My interest in combinatorics was recently sparked when I read about the many things that the Catalan numbers count, as found by Richard Stanley. I picked up a copy of Brualdi's Combinatorics, and while browsing the section on counting sequences I found a nice little puzzle that has definitely puzzled me.
Let $m$ and $n$ be nonnegative integers with $n\geq m$. There are $m+n$ people in line to get into a theater for which admission if $50$ cents. Of the $m+n$ people, $n$ have a $50$-cent piece and $m$ have a $\$ 1$ dollar bill. The box offices opens with an empty cash register. Show that the number of ways the people can line up so that change is available when needed is $ \frac{n-m+1}{n+1}\binom{m+n}{m}. $
I first noted that the first person to enter must be one of the $n$ with a half-dollar. Now the register has a half-dollar change. The second person can be either a person with a half-dollar or a dollar. In the first case, the register will now have two half-dollars, in the second case, the register will now have one dollar bill. So it seems to me that when one of the $n$ people with a half-dollar enters, the number of half-dollars in the register increases by $1$, and when one of the $m$ people with a bill enters, the number of half-dollars decreases by $1$ but the number of bills increases by $1.

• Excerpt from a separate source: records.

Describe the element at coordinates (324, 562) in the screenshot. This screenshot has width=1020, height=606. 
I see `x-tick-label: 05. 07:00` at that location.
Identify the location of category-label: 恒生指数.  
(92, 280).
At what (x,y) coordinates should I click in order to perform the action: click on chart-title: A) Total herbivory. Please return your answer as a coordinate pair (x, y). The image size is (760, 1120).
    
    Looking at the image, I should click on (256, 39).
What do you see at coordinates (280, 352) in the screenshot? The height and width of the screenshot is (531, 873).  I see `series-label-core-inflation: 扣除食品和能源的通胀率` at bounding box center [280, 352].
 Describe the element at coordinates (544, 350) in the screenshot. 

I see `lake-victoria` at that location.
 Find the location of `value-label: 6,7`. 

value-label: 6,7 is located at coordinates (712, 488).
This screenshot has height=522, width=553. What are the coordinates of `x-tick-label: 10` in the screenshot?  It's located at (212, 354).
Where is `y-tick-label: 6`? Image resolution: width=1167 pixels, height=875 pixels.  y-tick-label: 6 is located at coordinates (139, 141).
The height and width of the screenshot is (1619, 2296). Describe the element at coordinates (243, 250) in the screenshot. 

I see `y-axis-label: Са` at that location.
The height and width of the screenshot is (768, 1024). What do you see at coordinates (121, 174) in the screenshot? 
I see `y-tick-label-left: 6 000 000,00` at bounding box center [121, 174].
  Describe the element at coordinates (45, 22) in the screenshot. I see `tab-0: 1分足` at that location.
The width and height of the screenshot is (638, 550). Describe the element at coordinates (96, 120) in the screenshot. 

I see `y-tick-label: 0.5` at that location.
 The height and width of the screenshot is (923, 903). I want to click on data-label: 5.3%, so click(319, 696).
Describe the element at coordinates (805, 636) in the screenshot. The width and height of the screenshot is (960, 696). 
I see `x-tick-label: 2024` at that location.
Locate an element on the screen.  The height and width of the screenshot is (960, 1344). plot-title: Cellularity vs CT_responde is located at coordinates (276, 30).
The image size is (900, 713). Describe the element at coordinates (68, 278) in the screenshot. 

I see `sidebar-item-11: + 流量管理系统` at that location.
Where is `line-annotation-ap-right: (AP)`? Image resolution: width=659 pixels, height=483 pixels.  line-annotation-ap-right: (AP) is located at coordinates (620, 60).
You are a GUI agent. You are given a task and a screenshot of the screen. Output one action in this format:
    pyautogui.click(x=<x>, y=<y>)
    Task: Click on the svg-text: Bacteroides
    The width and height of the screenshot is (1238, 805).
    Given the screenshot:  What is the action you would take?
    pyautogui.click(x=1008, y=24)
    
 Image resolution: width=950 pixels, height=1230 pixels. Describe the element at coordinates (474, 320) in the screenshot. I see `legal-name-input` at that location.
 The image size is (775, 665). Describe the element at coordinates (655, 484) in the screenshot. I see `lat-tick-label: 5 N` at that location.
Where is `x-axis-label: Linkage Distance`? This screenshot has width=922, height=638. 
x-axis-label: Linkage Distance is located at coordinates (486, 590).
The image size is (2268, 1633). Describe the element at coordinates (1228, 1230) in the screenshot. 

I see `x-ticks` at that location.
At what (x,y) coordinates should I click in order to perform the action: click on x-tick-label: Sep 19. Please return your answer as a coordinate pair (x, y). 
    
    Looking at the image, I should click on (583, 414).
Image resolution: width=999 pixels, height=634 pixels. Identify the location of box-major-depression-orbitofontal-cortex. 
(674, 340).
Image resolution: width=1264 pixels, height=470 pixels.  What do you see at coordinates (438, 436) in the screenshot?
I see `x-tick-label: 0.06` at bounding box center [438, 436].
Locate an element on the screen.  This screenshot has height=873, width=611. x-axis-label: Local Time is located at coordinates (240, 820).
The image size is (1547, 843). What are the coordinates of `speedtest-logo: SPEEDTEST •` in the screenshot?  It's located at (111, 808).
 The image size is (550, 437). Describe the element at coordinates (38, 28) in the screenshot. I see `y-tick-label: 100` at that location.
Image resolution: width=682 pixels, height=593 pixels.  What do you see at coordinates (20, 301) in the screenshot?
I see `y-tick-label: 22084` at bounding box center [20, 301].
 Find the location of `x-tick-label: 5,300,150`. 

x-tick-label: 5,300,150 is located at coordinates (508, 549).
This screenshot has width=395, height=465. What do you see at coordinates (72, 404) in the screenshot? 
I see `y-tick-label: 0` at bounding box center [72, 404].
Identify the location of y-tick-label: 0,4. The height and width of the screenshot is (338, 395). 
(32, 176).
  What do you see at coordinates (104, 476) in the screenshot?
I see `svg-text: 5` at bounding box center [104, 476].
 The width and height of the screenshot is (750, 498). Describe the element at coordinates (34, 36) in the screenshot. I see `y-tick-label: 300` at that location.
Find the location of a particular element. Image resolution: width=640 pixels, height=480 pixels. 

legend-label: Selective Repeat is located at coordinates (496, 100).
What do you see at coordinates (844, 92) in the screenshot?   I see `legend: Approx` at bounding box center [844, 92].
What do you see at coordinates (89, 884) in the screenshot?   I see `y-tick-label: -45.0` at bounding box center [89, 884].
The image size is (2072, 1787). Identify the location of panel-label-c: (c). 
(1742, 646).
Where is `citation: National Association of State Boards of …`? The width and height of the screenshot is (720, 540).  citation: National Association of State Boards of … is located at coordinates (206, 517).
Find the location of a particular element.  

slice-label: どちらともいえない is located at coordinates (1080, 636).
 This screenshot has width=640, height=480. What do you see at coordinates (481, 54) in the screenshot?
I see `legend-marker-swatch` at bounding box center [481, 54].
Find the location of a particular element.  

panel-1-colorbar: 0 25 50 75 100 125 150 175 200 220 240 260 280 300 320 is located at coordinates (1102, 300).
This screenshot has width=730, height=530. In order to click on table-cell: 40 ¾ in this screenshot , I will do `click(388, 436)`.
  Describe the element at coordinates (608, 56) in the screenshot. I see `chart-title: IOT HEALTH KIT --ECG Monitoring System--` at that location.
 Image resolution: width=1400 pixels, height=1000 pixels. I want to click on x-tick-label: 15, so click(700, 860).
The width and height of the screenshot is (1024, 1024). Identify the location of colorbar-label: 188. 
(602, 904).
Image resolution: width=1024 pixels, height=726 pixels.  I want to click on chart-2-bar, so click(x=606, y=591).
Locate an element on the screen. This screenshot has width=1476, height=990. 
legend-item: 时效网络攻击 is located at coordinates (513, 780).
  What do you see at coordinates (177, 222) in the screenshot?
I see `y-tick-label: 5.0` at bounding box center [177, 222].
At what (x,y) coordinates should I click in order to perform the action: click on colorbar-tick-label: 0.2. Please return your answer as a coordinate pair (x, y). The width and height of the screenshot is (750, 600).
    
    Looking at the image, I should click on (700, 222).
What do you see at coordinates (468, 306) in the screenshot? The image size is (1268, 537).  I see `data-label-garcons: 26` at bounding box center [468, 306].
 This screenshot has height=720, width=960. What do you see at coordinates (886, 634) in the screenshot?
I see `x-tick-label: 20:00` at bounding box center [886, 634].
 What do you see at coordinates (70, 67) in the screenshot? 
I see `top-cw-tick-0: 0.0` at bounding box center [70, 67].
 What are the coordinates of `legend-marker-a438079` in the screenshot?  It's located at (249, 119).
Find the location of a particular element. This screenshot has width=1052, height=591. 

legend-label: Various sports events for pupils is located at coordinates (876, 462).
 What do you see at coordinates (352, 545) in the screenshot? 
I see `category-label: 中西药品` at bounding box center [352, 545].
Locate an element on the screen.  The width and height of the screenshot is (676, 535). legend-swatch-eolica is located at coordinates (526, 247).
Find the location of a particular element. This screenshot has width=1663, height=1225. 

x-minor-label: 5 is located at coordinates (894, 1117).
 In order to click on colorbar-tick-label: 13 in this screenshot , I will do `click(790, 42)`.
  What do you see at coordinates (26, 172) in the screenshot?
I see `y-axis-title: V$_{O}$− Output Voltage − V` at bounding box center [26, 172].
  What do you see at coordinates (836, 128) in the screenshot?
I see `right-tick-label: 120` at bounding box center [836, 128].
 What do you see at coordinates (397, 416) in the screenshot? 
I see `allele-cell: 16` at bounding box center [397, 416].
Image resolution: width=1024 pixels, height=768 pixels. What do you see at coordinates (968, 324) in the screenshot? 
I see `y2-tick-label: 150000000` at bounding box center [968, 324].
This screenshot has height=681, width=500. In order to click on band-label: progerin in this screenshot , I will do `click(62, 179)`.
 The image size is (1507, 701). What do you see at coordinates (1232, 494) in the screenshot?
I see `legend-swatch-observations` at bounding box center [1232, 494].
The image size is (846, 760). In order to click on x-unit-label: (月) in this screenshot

I tried to model this by looking at paths in \mathbb{Z}^2$. The $x$-axis is like the number of half-dollars, and the $y$-axis is the number of bills. You start at $(0,0)$, and you can take steps forward $(1,0)$ or backwards diagonally $(-1,1)$ corresponding to who enters, but you must always stay in the first quadrant of the plane without crossing over the axes. The goal is to make $m+n$ moves, and I figured maybe the number of such paths is counted by $\frac{n-m+1}{n+1}\binom{m+n}{m}$, but I'm not sure how to show this. I don't know if this observation simplifies the problem at all, as I don't know how to finish up. I'd be happy to see how this problem is done, thank you.